Dynamic software update (DSU) enables a program to update while it is running. DSU aims to minimize the loss due to program downtime for updates. Usually DSU is done in three steps: suspending the execution of an old program, mapping the execution state from the old program to a new one, and resuming execution of the new program with the mapped state. The semantic correctness of DSU depends largely on the state mapping which is mostly composed by developers manually nowadays. However, the manual construction of a state mapping does not necessarily ensure sound and dependable state mapping. This dissertation presents a methodology to assist developers by automating the construction of a partial state mapping with a guarantee of correctness.
This dissertation includes a detailed study of DSU correctness and automatic state mapping for server programs with an established user base. At first, the dissertation presents the formal treatment of DSU correctness and the state mapping problem. Then the dissertation presents an argument that for programs with an established user base, dynamic updates must be backward compatible. The dissertation next presents a general definition of backward compatibility that specifies the allowed changes in program interaction between an old version and a new version and identified patterns of code evolution that results in backward compatible behavior. Thereafter the dissertation presents formal definitions of these patterns together with proof that any changes to programs in these patterns will result in backward compatible update. To show the applicability of the results, the dissertation presents SitBack, a program analysis tool that has an old version program and a new one as input and computes a partial state mapping under the assumption that the new version is backward compatible with the old version.

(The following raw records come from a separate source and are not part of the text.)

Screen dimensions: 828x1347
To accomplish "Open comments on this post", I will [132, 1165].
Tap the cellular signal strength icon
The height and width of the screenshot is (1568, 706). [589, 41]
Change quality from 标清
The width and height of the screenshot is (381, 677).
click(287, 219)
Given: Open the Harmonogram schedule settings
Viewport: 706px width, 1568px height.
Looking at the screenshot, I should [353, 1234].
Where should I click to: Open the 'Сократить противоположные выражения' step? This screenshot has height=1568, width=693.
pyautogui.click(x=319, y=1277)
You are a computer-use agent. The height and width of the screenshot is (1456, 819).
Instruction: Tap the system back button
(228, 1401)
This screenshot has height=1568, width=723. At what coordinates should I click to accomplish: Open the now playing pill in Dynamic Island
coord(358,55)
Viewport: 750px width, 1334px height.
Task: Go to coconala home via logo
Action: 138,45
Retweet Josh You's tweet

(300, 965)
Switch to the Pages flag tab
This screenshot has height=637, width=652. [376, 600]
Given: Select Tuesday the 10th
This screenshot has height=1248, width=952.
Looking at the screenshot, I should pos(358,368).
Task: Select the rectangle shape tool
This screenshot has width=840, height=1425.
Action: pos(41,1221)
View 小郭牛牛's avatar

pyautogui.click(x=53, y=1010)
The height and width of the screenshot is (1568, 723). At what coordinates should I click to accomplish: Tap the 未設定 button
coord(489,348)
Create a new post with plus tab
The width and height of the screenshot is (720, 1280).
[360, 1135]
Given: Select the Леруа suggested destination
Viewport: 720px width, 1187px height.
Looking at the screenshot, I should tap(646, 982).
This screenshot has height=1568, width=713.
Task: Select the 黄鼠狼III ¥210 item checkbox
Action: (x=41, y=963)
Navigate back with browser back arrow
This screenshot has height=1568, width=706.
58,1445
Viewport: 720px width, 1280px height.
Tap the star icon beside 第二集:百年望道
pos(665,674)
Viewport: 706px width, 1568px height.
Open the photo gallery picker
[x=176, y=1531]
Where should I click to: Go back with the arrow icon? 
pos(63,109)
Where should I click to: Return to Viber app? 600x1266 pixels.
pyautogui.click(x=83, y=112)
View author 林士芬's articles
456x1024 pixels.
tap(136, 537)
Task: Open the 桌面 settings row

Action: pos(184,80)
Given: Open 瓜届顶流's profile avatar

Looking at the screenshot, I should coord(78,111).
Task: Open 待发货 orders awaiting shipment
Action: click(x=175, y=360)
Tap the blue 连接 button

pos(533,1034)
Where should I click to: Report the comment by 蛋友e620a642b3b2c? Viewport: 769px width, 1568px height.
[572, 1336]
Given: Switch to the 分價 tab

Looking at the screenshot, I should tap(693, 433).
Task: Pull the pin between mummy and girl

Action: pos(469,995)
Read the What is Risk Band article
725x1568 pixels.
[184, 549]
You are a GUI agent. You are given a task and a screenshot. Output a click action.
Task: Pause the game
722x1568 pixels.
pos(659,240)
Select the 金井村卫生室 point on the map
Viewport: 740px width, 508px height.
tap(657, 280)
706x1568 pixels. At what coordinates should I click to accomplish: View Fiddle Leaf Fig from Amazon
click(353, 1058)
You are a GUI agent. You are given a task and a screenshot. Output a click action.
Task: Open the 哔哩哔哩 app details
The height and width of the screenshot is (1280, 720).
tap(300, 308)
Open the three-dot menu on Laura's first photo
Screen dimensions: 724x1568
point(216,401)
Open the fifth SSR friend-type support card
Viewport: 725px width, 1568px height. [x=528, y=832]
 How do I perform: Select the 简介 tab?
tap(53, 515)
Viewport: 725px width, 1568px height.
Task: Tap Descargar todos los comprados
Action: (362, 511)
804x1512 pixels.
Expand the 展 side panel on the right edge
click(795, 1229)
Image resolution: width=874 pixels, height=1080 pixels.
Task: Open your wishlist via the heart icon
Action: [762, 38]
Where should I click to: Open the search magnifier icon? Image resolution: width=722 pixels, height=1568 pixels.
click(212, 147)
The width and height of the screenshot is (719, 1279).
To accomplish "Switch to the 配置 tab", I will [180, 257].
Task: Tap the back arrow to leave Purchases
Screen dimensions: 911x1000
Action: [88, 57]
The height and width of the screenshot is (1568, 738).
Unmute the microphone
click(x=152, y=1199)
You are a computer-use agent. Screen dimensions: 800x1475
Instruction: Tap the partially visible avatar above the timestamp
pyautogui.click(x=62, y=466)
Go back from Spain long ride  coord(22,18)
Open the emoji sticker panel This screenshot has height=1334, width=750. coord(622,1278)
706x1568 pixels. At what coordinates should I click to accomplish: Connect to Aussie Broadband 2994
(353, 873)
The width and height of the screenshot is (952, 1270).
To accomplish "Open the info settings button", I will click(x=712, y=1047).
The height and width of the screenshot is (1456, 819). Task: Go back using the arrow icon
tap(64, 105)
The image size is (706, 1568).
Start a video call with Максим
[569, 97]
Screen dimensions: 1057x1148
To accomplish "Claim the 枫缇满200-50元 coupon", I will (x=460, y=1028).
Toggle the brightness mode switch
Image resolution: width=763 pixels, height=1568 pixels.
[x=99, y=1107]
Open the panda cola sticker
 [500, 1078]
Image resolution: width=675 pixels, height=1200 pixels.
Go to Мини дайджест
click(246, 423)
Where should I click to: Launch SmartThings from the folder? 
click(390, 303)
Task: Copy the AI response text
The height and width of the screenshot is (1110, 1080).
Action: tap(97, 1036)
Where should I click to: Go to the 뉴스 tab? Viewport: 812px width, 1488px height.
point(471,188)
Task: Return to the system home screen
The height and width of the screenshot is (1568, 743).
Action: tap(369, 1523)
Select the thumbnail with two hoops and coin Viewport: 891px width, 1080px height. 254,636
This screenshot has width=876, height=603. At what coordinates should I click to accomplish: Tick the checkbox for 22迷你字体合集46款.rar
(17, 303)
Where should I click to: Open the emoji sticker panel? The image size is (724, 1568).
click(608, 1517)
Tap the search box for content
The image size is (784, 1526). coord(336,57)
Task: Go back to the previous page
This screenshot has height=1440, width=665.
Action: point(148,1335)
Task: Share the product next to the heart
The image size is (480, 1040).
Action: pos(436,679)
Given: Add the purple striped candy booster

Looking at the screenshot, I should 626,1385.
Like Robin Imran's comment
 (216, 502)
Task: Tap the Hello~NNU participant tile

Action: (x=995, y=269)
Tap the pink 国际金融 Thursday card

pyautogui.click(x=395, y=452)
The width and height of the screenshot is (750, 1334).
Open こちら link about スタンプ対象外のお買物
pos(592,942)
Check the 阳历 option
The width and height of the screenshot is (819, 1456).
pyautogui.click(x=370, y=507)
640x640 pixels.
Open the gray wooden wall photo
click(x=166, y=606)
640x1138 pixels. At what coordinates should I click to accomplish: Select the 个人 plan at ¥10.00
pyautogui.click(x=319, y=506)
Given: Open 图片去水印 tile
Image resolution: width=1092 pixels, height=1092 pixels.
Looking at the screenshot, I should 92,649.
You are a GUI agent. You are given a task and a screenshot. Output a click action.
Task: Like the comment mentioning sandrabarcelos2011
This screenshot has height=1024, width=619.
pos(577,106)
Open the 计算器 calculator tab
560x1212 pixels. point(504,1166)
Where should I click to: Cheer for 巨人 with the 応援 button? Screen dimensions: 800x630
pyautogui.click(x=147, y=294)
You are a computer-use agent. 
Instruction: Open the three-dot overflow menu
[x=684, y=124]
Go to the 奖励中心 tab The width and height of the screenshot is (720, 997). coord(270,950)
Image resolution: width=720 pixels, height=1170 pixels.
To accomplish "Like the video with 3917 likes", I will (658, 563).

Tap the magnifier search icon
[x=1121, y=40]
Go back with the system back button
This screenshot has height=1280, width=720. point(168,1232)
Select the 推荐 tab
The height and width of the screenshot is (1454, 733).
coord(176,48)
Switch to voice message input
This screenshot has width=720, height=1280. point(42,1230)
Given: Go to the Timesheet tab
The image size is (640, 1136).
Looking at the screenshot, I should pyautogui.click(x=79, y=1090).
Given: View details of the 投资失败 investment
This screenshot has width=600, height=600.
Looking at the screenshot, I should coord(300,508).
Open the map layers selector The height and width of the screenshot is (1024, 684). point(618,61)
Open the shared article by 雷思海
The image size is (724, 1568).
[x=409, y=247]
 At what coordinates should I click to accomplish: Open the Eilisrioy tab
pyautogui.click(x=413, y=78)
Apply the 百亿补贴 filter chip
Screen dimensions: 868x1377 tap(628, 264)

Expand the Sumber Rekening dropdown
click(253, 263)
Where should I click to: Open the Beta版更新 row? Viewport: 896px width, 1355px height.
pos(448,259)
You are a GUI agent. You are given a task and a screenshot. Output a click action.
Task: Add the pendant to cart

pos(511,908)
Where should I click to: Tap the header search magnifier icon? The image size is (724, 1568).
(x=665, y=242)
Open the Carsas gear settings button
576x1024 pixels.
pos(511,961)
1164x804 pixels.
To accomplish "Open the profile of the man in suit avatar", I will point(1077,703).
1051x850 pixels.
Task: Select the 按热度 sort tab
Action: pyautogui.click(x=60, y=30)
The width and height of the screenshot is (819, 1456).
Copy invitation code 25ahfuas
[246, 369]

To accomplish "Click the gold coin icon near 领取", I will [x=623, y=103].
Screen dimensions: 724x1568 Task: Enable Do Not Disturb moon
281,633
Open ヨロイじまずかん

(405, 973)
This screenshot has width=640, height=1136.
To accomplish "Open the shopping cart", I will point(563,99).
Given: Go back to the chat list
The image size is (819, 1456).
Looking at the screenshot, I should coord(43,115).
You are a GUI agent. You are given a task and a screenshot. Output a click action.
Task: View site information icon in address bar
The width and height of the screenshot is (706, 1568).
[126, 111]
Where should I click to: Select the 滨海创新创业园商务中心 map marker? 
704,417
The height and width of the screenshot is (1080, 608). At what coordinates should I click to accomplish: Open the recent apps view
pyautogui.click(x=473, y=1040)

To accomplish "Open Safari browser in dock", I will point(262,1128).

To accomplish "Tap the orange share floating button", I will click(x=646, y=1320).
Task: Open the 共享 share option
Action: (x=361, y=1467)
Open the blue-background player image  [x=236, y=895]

SitBack does not handle all kinds of changes and it reports to the user in incomplete part of a state mapping. The dissertation presents a detailed evaluation of SitBack which shows that the methodology of automatic state mapping is promising in deal with real world program updates. For example, SitBack produces state mappings for 17-75% of the changed functions. Furthermore, SitBack generates automatic state mapping that leads to successful DSU. In conclusion, the study presented in this dissertation does assist developers in developing state mappings for DSU by automating the construction of state mappings with a correctness guarantee, which helps the adoption of DSU ultimately.